What is Arbitration and is it Right for Me?

Arbitration, in essence, is mediated dispute resolution, and is the alternative to litigation, or cases being tried in court. It is a private, judicial process to settle a dispute that is initiated and run by an independent third party. In arbitration, the parties who are in a dispute hand over the decision of resolving the dispute to the arbitrator or arbitrators.  In any arbitration circumstance, there might be either an individual arbitrator or a tribunal of arbitrators, but most states require that there be an odd number in order to avoid a tie in the resolution decision.
Arbitration is binding, which means that by law, the decisions reached by the arbitrator(s) must be accepted and followed by the parties in dispute.  Since the purpose of arbitration is to reach a fair resolution, the arbitrator(s) will serve as an impartial third party that will be as unbiased as possible in reaching a just decision.
Arbitrators are determined in one of several ways:
1.) the disputing parties will mutually agree upon the person or persons who will serve as arbitrators
2.) the disputing parties will choose one person as arbitrator and that person will, in turn, choose the other members of the tribunal
3.) the court will decide who will serve as arbitrators.

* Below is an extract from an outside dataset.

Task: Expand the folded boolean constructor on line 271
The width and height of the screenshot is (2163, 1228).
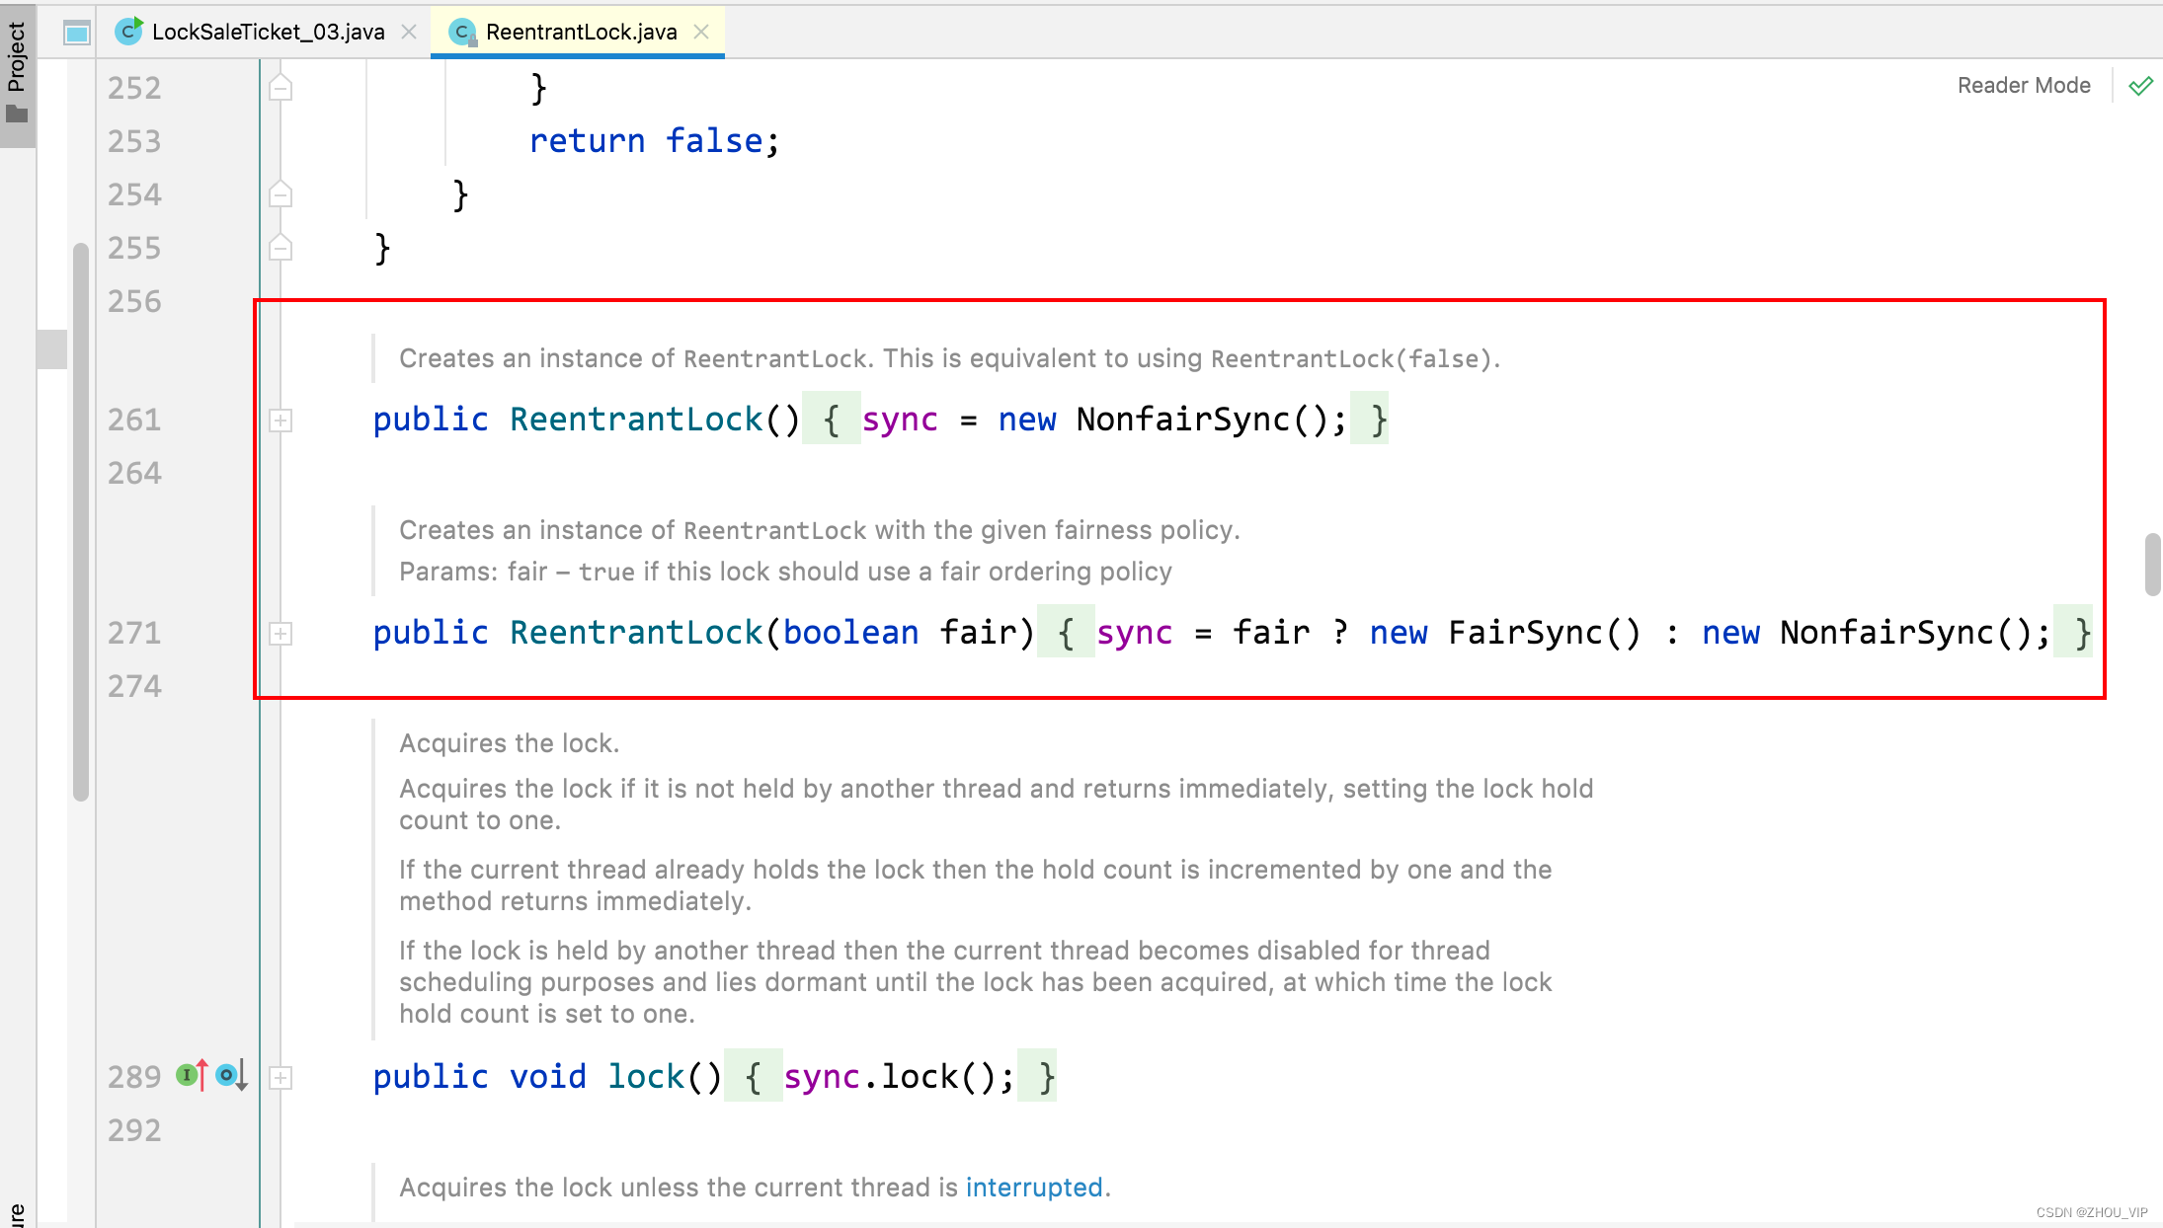Action: pos(280,634)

Arbitration is guided by both state and federal laws and most states have rules regarding how the process is to be conducted.  There is a Uniform Arbitration Act that has been adopted by many states, but some states still prefer to set out their own rules for arbitration.  Parties involved in an arbitrated dispute can be commercial or private in nature, and collective arbitration (also known as Rights Arbitration) is a common practice in dealing with grievance procedures.
The advantages of arbitration vs. litigation are numerous, not the least of which is lowered cost. Arbitration might be a good choice for you if you want a binding resolution to a dispute, but don’t want to go through the often costly and stressful process of litigation.